# [Task to carry out]
Counting only lines below that contain the string "entry", give the total as a single number.

# [Working data]

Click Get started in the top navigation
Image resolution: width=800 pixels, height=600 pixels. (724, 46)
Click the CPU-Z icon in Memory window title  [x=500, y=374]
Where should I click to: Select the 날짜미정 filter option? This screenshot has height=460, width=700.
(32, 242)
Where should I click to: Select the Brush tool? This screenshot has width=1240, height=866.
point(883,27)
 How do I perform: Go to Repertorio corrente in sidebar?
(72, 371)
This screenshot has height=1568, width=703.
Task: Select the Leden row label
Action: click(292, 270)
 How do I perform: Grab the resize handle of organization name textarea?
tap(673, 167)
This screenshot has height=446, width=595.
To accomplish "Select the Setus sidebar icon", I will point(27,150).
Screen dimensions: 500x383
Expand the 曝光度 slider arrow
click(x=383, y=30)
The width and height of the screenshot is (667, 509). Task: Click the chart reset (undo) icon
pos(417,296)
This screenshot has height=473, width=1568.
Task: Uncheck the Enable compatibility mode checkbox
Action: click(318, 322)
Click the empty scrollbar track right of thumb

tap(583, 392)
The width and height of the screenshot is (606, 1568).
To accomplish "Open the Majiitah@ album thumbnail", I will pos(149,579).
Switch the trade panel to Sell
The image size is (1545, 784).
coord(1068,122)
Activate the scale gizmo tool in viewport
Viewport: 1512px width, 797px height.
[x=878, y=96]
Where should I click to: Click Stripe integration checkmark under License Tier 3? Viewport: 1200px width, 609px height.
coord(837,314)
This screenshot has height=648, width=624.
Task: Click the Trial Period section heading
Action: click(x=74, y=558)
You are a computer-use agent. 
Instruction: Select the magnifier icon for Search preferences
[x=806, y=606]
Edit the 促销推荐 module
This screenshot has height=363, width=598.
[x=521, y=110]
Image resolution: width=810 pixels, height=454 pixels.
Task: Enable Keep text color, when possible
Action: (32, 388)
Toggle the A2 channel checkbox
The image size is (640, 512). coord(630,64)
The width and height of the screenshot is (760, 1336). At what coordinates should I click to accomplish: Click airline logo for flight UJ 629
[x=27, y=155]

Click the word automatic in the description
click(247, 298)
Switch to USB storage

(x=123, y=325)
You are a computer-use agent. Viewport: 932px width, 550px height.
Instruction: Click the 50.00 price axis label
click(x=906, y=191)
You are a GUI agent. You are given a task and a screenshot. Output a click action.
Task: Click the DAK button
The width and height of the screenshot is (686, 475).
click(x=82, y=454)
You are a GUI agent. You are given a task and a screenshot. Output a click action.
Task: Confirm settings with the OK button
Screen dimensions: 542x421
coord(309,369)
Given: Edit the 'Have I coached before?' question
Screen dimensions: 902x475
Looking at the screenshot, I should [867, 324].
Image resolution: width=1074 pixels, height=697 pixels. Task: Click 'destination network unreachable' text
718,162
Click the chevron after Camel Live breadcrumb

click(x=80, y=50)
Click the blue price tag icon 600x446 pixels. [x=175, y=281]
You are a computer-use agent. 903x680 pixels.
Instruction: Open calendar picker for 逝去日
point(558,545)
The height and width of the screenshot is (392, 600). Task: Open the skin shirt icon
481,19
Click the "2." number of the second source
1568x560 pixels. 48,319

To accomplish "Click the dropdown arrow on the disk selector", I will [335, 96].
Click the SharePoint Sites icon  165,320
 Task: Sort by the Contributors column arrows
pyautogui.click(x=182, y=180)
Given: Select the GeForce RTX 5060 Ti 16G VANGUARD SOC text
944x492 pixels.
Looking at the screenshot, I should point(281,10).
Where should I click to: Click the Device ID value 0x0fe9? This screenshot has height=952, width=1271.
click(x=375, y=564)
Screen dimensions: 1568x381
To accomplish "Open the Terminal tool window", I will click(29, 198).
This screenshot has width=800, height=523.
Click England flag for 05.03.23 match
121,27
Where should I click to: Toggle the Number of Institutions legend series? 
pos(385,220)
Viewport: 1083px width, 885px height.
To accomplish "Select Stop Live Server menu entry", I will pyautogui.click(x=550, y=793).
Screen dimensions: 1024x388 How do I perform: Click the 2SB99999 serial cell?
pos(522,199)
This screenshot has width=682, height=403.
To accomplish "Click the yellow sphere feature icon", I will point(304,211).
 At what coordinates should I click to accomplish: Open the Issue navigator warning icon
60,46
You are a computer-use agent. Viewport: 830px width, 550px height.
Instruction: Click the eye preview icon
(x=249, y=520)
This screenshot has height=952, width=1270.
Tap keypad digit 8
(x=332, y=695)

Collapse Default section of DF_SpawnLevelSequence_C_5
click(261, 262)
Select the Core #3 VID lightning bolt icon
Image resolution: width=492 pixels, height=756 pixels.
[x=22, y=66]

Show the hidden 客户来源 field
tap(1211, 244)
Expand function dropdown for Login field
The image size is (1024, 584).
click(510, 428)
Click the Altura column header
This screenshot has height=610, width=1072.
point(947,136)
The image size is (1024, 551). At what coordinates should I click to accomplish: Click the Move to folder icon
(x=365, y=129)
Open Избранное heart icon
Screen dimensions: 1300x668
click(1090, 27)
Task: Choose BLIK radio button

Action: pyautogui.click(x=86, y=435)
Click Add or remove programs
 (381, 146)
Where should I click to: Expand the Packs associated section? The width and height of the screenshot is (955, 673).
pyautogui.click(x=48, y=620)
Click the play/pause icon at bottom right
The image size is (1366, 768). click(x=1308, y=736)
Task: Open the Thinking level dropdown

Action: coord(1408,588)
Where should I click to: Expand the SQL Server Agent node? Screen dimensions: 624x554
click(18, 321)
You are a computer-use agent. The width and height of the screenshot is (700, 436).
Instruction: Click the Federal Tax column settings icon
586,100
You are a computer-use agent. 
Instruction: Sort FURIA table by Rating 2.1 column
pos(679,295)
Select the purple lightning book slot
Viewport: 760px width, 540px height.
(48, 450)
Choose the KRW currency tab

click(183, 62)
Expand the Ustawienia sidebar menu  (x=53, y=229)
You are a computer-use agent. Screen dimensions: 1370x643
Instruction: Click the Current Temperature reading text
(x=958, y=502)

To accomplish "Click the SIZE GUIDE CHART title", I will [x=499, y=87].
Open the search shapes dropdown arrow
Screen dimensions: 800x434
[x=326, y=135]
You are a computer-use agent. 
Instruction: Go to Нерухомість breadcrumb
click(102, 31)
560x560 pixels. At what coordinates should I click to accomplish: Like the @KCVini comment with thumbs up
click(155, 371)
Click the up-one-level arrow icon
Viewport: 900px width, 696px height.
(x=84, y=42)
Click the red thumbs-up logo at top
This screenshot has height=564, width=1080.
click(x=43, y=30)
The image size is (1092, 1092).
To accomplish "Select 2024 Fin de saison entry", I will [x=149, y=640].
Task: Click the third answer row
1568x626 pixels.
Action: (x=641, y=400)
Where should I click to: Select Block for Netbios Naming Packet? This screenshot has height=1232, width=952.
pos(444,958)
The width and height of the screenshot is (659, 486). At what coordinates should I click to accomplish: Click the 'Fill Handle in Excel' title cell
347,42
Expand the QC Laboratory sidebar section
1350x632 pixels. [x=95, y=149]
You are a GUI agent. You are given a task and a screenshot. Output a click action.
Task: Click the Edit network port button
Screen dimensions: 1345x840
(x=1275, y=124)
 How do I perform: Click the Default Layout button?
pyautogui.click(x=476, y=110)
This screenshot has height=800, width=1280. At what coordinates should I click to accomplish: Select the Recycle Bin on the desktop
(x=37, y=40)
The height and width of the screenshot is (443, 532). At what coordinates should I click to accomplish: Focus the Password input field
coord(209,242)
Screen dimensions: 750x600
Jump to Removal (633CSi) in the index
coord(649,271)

# [Result for this task]
2